Publié le par Rhapsody

"Je prends un livre sur le procès de Karl Adolf Eichmann. Je me rappelle vaguement le nom de ce criminel de guerre Nazi, mais ne m'y intéresse pas particulièrement. J'ai choisi ce livre par hasard, il a attiré mon regard. J'apprends en le lisant que ce lieutenant-colonel SS aux lunettes à monture de métal et aux cheveux dégarnis était un homme à l'esprit pratique. Peu après le début de la guerre, le haut commandement nazi le charge de mettre en oeuvre la "solution finale" - le massacre des juifs -, et il élabore alors un projet concret, permettant de mener ce programme le plus efficacement possible. Le problème moral que pose pareille mission ne semble même pas effleurer sa conscience. La seul question qui le préoccupe, c'est de savoir comment il peut éliminer à moindres frais un maximum de personnes, en un minimum de temps. D’après ses calculs, l'Europe comptait à l'époque dix millions de Juifs. Combien de rames wagons de marchandises fallait-il préparer, combien de Juifs fallait-il entasser dans chacun? Quel pourcentage d'entre eux mourrait de mort "naturelle" au cours du transport? Comment accomplir cette tâche avec le moins de personnel possible? Comment se débarrasser des cadavres à peu de frais? Les brûler? Les enterrer? Dissoudre leur corps dans l'acide? Eichmann fait des calculs acharnés dans son bureau. Son plan est mis à exécution et se déroule à peu prés conformément à ses prévisions. Avant la fin de la guerre, six millions de Juifs seront éliminés. Eichmann ne se sentira jamais coupable. Assis derrière des vitres pare-balles, sur le banc des accusés, à la cour de justice de Tel-Aviv, il semble se demander pourquoi il fait l'objet d'un tel procès, pourquoi le monde entier a l’œil fixé sur lui. "J'étais un simple technicien, dira-t-il, et j'avais trouvé la réponse la plus adéquate à la question qu'on m'avait demandé de traiter.

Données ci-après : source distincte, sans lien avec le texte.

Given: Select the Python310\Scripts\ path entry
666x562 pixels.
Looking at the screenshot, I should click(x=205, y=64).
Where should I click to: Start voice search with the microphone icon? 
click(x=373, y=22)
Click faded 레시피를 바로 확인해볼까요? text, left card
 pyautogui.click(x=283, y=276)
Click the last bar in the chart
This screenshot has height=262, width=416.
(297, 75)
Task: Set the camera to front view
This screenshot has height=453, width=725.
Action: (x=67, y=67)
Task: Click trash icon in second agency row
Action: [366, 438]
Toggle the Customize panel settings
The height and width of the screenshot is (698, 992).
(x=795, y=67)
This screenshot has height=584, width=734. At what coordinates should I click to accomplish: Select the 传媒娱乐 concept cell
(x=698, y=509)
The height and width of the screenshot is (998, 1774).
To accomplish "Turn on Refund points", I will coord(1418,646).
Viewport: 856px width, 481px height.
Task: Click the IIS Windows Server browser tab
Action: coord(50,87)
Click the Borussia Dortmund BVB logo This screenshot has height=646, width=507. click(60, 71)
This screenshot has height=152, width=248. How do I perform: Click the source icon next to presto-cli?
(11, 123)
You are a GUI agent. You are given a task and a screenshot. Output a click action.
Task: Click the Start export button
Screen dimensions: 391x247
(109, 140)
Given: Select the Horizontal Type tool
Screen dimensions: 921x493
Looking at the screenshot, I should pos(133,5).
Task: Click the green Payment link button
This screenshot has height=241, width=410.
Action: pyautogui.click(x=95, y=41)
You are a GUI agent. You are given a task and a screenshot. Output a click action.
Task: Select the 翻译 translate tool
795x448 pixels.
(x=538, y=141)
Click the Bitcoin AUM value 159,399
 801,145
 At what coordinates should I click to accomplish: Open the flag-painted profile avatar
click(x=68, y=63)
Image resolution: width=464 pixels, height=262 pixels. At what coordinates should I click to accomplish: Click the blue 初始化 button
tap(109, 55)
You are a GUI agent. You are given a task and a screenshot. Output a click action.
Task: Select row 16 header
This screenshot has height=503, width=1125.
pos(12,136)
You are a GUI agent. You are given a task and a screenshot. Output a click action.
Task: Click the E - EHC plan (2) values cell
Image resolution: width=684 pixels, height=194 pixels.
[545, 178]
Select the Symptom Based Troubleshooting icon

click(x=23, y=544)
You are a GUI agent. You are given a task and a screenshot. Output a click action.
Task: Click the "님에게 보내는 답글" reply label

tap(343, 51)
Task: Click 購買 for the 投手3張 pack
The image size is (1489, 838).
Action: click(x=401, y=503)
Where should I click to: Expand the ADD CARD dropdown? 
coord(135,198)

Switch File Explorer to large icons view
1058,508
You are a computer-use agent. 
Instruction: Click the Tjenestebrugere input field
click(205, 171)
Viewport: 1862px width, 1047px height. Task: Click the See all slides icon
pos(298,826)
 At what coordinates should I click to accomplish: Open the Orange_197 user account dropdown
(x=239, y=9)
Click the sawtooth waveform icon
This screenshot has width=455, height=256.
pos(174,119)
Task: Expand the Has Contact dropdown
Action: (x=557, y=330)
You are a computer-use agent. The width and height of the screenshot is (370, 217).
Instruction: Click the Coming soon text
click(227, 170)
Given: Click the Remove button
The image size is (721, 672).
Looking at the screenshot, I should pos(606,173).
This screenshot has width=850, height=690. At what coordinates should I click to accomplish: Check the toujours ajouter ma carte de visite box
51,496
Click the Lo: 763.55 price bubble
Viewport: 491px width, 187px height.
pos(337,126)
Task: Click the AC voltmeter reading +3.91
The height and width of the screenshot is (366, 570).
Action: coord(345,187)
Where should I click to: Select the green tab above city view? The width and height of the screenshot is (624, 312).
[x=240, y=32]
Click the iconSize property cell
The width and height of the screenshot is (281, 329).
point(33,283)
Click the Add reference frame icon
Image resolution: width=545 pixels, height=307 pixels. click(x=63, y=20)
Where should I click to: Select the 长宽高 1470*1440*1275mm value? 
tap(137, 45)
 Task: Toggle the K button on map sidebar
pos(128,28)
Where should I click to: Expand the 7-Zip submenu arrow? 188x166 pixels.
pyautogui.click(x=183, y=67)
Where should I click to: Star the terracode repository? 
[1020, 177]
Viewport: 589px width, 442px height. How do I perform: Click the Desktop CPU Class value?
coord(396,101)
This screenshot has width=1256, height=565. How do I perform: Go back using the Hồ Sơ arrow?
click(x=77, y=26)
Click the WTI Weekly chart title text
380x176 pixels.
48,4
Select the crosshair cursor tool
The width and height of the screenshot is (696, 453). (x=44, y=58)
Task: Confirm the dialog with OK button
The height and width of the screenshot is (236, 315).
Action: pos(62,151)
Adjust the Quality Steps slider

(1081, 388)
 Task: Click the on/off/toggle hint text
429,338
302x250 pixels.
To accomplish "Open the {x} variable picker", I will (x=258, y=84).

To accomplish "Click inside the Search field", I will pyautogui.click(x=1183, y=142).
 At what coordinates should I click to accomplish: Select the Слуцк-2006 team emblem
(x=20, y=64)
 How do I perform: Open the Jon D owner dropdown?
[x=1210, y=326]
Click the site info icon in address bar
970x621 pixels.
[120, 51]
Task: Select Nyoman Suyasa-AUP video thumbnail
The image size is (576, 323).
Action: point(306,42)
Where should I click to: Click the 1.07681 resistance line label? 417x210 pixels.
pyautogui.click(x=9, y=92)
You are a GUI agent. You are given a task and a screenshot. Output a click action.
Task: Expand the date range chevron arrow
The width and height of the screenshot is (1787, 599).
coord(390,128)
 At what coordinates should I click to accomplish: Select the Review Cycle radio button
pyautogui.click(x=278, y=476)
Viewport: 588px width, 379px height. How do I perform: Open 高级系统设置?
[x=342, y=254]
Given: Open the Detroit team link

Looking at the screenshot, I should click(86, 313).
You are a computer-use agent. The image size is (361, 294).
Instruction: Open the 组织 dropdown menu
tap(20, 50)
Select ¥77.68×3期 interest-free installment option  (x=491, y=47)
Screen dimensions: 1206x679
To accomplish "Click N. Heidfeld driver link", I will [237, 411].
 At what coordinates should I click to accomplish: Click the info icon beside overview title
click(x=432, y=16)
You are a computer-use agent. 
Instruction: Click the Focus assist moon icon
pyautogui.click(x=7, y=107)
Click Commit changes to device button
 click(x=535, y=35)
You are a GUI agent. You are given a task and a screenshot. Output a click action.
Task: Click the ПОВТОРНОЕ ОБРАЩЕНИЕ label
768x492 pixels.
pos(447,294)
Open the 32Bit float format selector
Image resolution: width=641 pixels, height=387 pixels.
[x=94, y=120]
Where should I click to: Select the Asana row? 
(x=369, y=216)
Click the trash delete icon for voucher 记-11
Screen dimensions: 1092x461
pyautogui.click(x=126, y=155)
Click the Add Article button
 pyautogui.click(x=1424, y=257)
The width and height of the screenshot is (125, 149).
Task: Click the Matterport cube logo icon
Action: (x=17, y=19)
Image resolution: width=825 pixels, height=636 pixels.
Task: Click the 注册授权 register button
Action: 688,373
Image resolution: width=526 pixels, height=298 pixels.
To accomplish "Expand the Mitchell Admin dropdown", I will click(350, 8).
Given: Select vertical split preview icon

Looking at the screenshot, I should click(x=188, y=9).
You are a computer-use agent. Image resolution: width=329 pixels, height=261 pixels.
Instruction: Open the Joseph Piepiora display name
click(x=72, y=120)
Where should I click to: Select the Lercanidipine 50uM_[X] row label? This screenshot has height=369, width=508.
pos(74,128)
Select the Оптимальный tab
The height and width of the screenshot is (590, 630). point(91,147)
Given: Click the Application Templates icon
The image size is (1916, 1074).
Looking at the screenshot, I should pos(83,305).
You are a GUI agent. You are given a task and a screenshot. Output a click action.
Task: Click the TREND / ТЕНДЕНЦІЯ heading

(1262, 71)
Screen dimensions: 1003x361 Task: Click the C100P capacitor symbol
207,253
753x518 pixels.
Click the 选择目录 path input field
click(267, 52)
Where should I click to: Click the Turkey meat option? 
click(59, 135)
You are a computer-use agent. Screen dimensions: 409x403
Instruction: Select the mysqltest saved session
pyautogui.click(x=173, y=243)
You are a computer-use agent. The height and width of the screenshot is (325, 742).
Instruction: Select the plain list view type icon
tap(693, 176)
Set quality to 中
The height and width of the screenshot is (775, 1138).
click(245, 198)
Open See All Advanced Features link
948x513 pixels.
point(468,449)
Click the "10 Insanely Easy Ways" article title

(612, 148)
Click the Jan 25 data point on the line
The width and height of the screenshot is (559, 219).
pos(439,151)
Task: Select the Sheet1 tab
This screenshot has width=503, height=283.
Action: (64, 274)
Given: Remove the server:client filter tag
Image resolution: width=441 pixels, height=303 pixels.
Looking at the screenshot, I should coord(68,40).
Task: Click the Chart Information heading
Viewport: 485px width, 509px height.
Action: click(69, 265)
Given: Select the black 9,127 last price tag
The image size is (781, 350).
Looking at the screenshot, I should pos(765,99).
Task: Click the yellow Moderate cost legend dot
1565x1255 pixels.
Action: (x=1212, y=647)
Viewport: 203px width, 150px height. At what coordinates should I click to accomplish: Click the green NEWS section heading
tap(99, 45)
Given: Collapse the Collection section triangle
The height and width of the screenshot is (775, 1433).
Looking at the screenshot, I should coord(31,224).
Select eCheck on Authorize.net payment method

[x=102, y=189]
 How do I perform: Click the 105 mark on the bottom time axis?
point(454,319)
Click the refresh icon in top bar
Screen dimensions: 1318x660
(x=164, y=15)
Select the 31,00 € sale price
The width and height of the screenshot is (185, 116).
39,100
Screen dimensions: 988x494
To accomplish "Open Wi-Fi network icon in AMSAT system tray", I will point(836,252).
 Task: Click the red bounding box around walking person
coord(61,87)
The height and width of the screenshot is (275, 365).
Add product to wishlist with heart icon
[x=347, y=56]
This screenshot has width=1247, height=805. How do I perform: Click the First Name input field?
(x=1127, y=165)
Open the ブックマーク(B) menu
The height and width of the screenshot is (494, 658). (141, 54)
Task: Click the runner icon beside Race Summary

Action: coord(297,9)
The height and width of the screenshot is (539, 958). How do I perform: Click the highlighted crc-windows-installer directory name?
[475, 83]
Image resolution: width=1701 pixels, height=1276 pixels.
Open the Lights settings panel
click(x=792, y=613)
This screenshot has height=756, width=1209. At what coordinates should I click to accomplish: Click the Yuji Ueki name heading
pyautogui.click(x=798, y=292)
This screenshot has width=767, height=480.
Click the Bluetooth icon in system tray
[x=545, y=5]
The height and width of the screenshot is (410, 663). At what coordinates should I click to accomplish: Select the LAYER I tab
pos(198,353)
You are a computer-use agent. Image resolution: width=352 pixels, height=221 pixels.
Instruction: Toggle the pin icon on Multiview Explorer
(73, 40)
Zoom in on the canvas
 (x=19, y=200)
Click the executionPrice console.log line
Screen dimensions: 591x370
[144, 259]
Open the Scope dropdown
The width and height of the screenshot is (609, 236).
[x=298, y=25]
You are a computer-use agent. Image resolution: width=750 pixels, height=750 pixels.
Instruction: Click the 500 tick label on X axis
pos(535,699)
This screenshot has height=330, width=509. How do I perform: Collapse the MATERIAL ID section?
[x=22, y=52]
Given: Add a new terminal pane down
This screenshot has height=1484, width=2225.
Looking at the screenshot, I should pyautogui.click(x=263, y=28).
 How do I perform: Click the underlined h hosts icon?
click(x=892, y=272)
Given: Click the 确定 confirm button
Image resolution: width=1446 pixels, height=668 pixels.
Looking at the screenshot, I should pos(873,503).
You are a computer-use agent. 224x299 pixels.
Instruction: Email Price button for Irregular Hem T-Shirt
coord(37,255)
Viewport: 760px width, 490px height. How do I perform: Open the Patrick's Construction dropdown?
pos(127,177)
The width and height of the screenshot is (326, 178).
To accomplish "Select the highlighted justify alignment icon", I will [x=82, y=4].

C'est exactement ce que font les fonctionnaires consciencieux du monde entier. Pourquoi suis-je le seul à être accusé ainsi?"
Tout en écoutant les chants d'oiseaux dans la forêt, par ce matin paisible, je lis l'histoire de cet homme plein de "sens pratique". Sur une page blanche, à la fin du livre, Oshima a laissé une note au crayon. Je reconnais son écriture particulière.

"Tout est question d'imagination. La responsabilité commence avec le pouvoir de l'imagination. Yeats disait: La responsabilité commence dans les rêves. C'est parfaitement exact. A l'inverse, la responsabilité ne peut naître en l'absence d'imagination. Comme nous pouvons le constater avec Eichmann."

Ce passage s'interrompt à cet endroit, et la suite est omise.